◆ **SELECTED EXTRACT**
Let them stay!
I’ve been sending weekly updates on the Legislature because that’s the center of activity from January to June in odd-numbered years for elected state officials. Although it’s virtually all-encompassing for those of us engaged in the work, there are still other vital issues facing our communities.
Last week, opponents of destroying an historic neighborhood – one of the first in modern El Paso – spoke before City Council. The city is proposing to replace the Duranguito neighborhood with an arena; this tight-knit community was first platted, or mapped, in 1859 by Anson Mills, an iconic El Paso figure. Interestingly, when we look back only a few years to 2012, when voters gave approval for this project, it was called a multipurpose center. Now the city calls it an arena. Is this really what people voted for? I voted for a multipurpose center, but most certainly did not vote to destroy our history, and a vibrant neighborhood, in the process. Because of this, I am against this proposal, and you can link here for my statement on the issue.
Also last week, the U.S. Attorney General and the Secretary of Homeland Security visited El Paso. They pose a bleak picture of our community, one that is distorted and dangerous. Their recent comments should frighten anyone who believes in the freedoms guaranteed by the constitutional separation of powers, and our great tradition of civil liberties.I’ll say it again: The border is not a threat. It is an opportunity. You can read my full statement here, and you can read a great editorial on the subject from the New York Times here.

◆ **ENTRIES SUPPLIED**
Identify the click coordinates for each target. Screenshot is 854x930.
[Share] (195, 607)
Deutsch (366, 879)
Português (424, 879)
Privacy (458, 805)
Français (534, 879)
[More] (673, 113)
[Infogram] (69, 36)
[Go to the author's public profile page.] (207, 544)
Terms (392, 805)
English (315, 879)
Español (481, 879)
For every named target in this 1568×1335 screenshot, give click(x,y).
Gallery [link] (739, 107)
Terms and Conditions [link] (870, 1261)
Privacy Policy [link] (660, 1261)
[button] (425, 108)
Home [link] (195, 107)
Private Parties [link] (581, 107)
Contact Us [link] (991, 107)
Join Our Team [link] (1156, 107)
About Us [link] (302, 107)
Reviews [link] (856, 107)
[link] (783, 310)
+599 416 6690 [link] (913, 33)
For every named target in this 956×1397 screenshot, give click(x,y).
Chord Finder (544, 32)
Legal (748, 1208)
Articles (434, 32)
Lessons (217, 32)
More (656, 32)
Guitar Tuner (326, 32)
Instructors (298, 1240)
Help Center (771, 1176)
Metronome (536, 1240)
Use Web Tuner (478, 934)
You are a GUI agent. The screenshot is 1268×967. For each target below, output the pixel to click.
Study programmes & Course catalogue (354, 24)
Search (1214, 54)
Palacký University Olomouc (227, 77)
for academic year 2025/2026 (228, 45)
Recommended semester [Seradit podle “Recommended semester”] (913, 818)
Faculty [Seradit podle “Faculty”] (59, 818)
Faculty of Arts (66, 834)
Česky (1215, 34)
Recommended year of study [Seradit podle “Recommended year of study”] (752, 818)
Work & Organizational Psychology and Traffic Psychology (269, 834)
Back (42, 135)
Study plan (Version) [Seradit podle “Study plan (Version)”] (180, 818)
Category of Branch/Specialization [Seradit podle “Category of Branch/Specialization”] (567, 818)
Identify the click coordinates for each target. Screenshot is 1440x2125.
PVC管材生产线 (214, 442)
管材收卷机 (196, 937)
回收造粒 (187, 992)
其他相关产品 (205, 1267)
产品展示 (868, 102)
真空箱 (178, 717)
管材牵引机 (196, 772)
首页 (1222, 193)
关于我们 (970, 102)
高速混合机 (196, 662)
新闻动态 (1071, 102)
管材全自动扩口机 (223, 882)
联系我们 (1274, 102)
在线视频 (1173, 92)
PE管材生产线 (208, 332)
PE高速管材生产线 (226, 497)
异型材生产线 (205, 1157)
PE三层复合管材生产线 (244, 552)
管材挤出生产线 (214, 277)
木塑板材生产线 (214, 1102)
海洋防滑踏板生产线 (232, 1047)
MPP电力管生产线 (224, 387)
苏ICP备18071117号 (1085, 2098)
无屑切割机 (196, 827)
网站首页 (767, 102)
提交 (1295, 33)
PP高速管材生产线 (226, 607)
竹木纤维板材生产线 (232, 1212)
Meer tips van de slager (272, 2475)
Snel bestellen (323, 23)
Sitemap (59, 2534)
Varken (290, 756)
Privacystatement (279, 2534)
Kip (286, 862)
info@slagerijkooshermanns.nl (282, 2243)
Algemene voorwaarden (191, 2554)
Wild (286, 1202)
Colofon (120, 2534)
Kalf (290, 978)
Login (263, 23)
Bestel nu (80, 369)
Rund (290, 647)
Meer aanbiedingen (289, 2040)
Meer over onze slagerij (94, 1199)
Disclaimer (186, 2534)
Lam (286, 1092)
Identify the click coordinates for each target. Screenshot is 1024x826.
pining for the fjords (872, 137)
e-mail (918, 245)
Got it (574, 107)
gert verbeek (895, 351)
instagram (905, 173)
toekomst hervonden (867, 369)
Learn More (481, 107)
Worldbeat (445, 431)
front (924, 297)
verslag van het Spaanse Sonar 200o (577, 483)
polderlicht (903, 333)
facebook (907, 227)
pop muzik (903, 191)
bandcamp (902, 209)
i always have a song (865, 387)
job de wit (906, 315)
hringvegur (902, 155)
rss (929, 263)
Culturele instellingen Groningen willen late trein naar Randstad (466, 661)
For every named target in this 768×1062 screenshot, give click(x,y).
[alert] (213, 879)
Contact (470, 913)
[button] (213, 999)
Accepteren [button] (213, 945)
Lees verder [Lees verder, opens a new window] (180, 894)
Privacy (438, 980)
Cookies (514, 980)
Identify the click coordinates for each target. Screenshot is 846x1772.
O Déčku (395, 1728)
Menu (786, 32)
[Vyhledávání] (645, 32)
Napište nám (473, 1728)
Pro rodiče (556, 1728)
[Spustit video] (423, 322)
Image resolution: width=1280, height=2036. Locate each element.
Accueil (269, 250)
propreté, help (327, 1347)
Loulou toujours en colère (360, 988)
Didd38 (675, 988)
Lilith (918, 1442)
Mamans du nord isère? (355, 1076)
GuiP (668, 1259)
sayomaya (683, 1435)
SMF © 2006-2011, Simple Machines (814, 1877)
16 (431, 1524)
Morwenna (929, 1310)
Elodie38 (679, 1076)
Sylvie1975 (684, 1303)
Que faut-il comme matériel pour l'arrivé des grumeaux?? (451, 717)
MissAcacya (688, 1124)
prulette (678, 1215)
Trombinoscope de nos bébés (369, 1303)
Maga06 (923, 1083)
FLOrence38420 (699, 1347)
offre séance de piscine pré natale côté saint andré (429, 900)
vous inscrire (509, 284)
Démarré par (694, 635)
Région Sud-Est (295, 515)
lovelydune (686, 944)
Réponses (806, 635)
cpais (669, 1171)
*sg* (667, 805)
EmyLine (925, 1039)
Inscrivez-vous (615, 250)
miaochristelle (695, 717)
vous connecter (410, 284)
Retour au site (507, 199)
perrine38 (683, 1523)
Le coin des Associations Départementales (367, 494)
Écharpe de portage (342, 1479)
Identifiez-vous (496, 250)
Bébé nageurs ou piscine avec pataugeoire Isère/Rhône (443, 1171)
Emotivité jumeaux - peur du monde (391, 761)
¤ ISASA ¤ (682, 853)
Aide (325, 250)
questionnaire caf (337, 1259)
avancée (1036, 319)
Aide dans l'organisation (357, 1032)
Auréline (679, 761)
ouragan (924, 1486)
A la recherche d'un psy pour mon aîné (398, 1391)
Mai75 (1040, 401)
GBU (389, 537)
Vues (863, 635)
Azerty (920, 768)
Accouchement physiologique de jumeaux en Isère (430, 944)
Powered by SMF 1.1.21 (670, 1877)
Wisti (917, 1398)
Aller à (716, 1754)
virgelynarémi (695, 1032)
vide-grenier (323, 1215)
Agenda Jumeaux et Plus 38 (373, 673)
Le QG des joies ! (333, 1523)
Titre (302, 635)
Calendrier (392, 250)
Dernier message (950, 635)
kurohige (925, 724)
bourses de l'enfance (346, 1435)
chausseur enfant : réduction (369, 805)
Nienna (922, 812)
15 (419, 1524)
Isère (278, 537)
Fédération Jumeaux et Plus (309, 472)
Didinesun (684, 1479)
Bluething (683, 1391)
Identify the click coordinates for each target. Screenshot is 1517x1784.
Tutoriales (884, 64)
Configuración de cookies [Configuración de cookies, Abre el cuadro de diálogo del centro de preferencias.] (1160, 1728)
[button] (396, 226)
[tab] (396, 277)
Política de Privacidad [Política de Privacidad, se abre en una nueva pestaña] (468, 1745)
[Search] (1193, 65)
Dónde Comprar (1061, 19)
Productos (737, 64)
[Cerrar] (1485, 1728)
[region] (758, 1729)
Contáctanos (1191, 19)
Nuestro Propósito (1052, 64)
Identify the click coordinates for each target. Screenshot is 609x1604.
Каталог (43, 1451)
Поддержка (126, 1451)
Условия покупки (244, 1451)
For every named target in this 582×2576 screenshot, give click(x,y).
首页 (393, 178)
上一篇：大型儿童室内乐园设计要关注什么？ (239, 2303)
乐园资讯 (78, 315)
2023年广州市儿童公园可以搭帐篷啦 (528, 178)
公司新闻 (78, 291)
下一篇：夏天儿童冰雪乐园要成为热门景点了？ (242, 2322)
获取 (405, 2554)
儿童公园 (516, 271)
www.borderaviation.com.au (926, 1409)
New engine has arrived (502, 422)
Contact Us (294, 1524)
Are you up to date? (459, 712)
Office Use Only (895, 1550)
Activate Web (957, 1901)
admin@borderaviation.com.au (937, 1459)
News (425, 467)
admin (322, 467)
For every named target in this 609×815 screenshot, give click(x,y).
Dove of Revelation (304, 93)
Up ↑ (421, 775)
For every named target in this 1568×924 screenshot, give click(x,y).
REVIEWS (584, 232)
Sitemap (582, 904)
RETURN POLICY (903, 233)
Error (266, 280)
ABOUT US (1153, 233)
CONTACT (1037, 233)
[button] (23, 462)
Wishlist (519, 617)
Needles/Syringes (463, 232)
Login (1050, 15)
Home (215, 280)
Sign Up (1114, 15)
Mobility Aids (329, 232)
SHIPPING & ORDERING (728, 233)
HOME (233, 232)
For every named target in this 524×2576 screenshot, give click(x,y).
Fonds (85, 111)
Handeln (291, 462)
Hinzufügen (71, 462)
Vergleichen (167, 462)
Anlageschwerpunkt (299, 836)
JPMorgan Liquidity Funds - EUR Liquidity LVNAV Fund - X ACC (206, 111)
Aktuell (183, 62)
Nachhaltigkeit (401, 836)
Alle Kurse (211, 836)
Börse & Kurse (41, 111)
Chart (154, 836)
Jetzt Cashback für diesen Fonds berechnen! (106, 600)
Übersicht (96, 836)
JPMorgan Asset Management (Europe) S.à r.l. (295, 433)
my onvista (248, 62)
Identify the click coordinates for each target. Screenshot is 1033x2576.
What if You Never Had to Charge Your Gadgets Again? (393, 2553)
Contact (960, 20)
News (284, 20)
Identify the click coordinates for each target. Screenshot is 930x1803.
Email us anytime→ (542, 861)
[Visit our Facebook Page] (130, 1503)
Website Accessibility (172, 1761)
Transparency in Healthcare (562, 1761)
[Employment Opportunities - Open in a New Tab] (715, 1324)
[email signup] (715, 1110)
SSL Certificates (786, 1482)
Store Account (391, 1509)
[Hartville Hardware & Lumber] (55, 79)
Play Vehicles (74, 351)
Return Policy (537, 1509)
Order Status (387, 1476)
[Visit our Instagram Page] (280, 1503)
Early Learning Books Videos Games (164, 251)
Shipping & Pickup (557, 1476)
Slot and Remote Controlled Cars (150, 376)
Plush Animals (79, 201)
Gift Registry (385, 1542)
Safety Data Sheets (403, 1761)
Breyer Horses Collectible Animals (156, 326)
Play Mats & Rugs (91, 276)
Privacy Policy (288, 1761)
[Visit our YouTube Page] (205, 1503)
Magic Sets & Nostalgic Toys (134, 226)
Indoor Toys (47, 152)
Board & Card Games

◆ **WHAT THIS EXERCISE ASKS**
[1] Copy the part of the El Paso update starting with "Last week, opponents" and going on through "on the issue.".
[2] Which government offices and lawmaking bodies does the El Paso update name by title?
[3] Extend the El Paso update past its last sentence.

◆ **TASK-BY-TASK RESULTS**
[1]
Last week, opponents of destroying an historic neighborhood – one of the first in modern El Paso – spoke before City Council. The city is proposing to replace the Duranguito neighborhood with an arena; this tight-knit community was first platted, or mapped, in 1859 by Anson Mills, an iconic El Paso figure. Interestingly, when we look back only a few years to 2012, when voters gave approval for this project, it was called a multipurpose center. Now the city calls it an arena. Is this really what people voted for? I voted for a multipurpose center, but most certainly did not vote to destroy our history, and a vibrant neighborhood, in the process. Because of this, I am against this proposal, and you can link here for my statement on the issue.

[2]
- the Legislature
- City Council
- the U.S. Attorney General
- the Secretary of Homeland Security

[3]
But also in the poll was some good news, as reported by the Houston Chronicle: “A whopping 90 percent support allowing immigrants here illegally to become citizens after a long waiting period, payment of taxes and a penalty, passing a criminal background check and showing English proficiency, according to a poll released Tuesday.”
I agree with the majority – let them stay. Immigrants who have traveled long distances and endured hardships to be here, regardless of whether they were authorized or not, are overwhelmingly assets to our country, and we should welcome their efforts and contributions to our economy and culture.
Back to the Lege
In the previous newsletter, I wrote about the increasing pace, as well as intensity, of the legislative session. This is not only because of the sheer volume, but also the fact that bills from one chamber are being considered by the other.
The budget is the only bill thus far that has been considered by both chambers. Part of the budget process involve individual bills that enable parts of the budget. An example of this is HB 21, heard in the House this week. You can read an analysis of the bill generated in the House prior to the vote here.
One major element of HB 21 is that it increases the basic allotment, the base level of funding, from $5,140 to $5,350 per student in each year of the biennium. Another way of putting it is that state funding dropped from 48 percent of the cost to educate students in 2007 to 37 percent now; HB 21 would increase that to 39 percent.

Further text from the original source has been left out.